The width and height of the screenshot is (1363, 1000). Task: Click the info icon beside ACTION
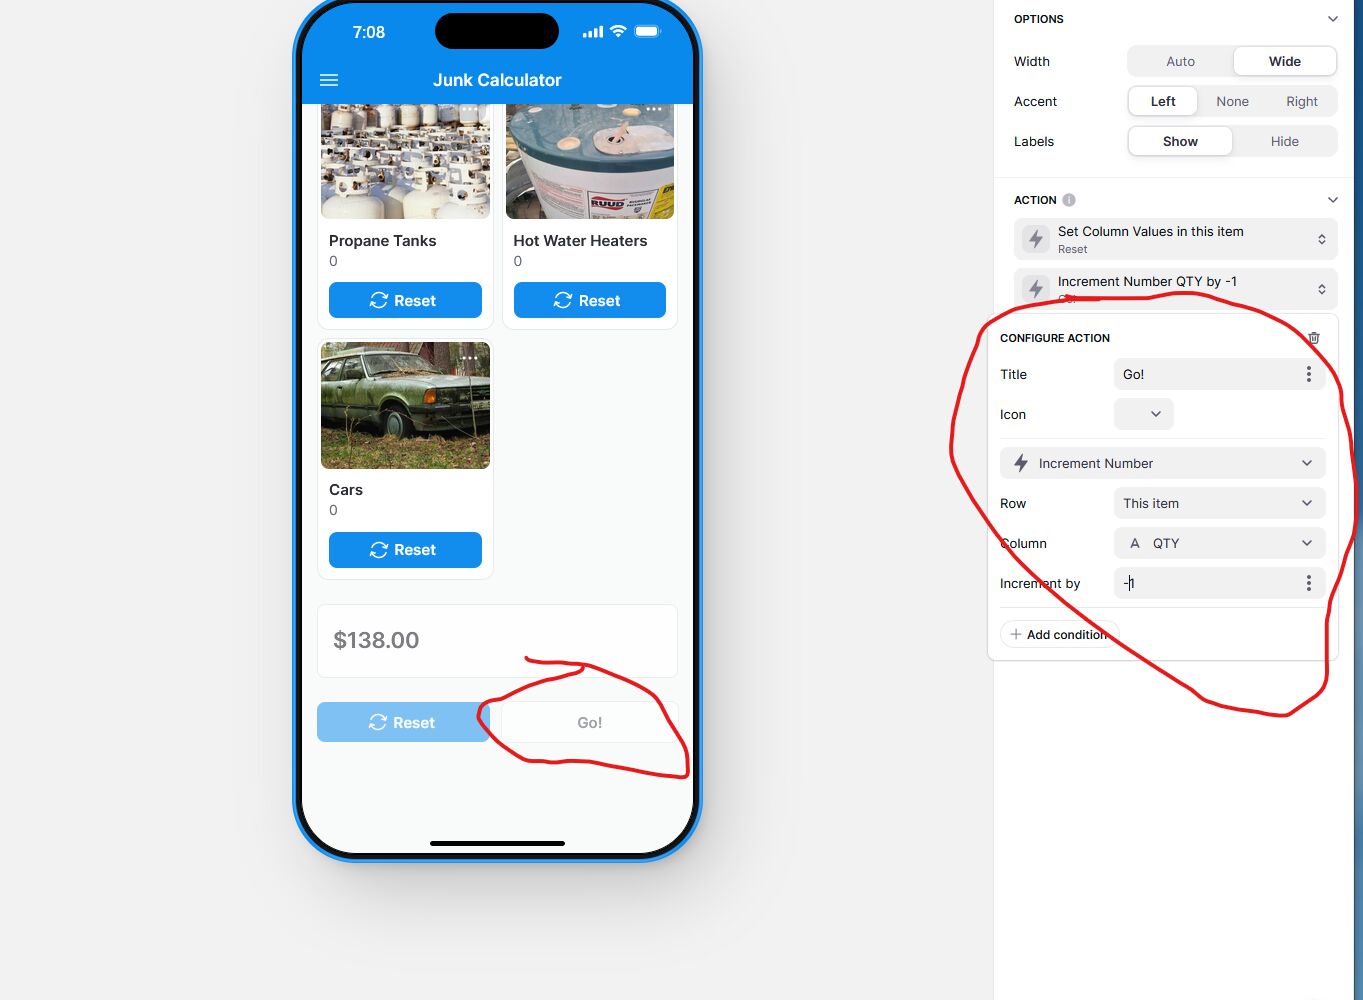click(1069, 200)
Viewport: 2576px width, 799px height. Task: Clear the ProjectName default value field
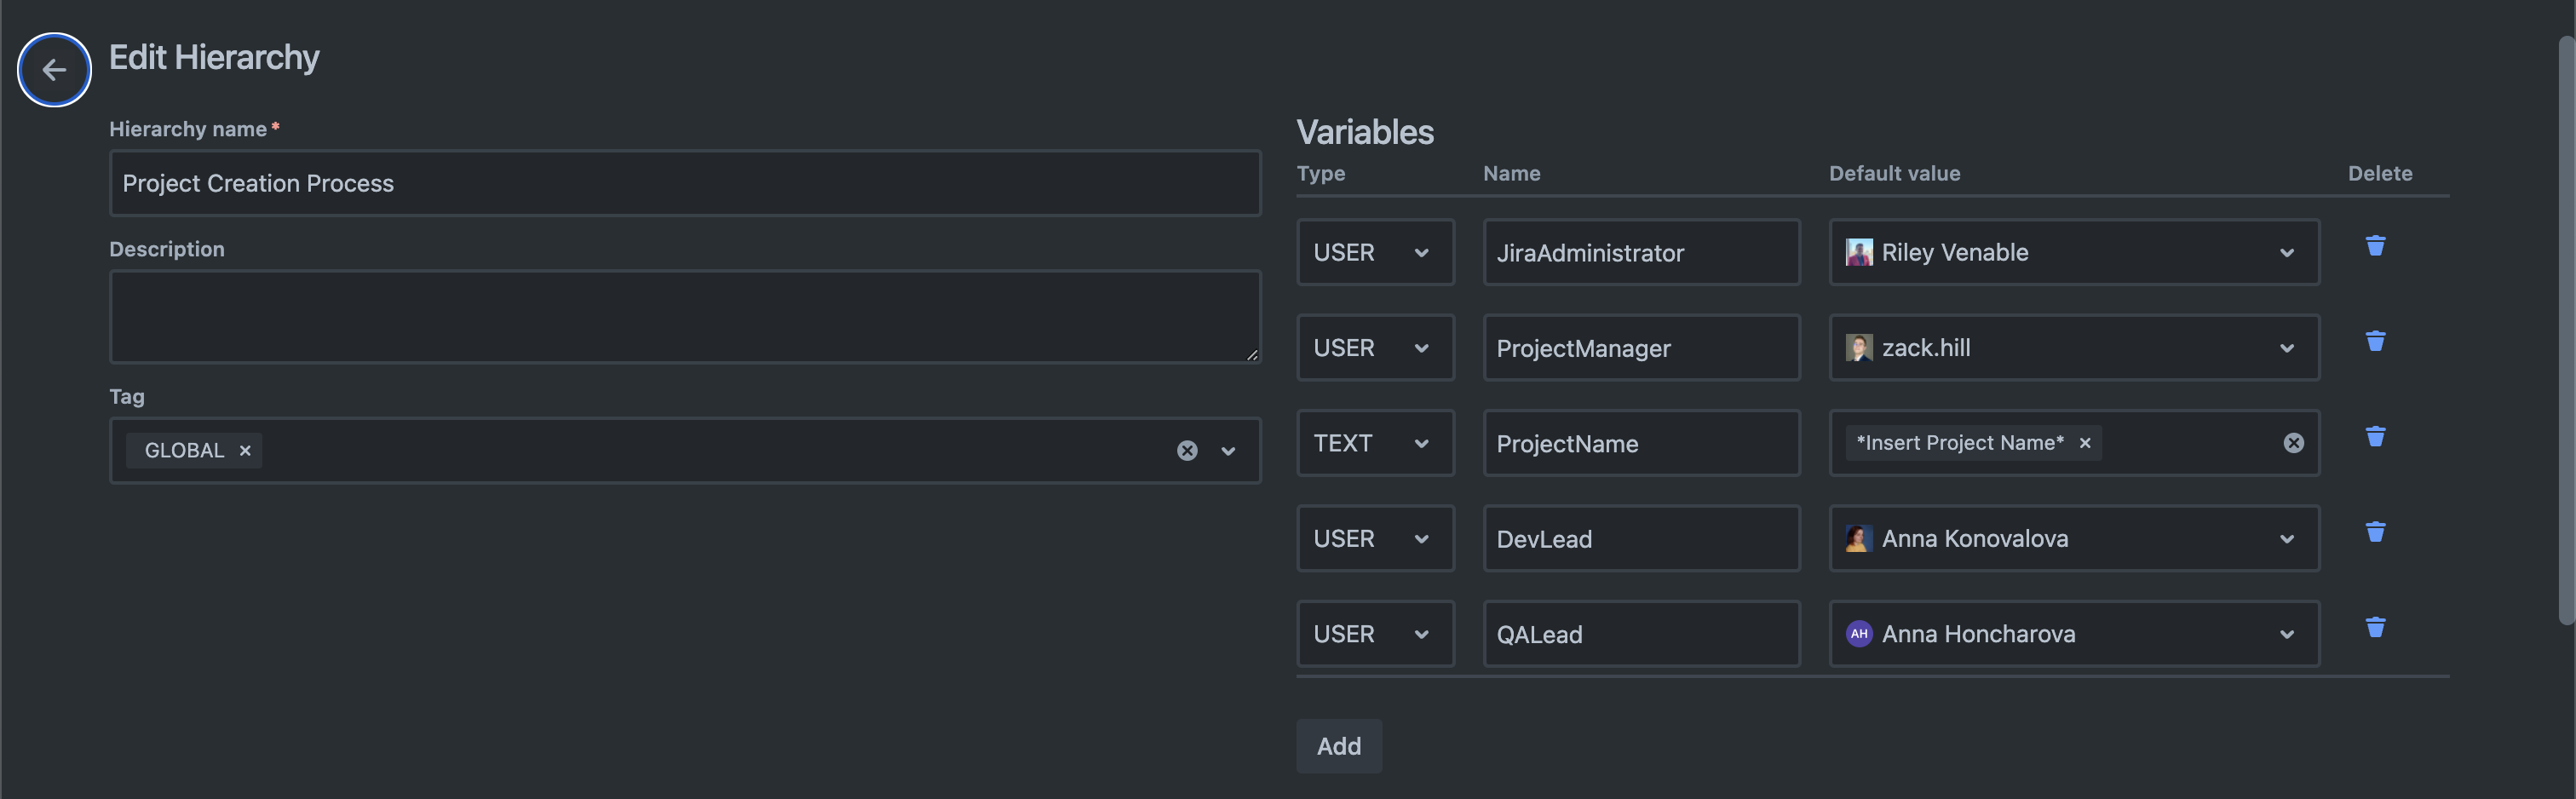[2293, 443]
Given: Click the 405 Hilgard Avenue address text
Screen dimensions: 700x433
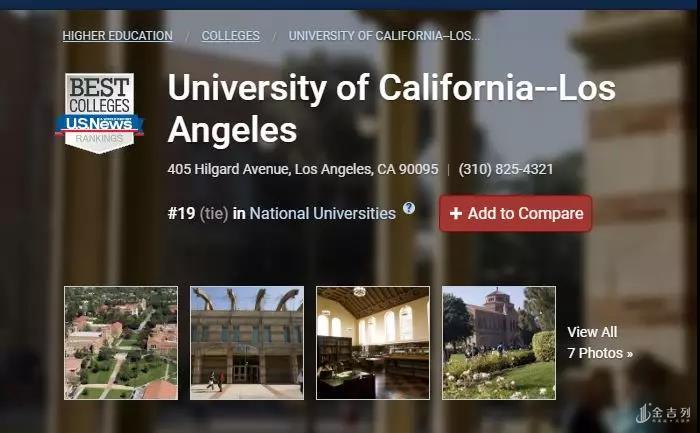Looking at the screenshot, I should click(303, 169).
☆ ☆ ☆ ☆
**Exercise description**
Turn the entries above into a JSON list of strings, one string per line, with blank lines skipped and the pictures left out.

**Right answer**
[
  "The width and height of the screenshot is (1363, 1000). Task: Click the info icon beside ACTION",
  "click(1069, 200)",
  "Viewport: 2576px width, 799px height. Task: Clear the ProjectName default value field",
  "[2293, 443]",
  "Given: Click the 405 Hilgard Avenue address text",
  "Screen dimensions: 700x433",
  "Looking at the screenshot, I should click(303, 169)."
]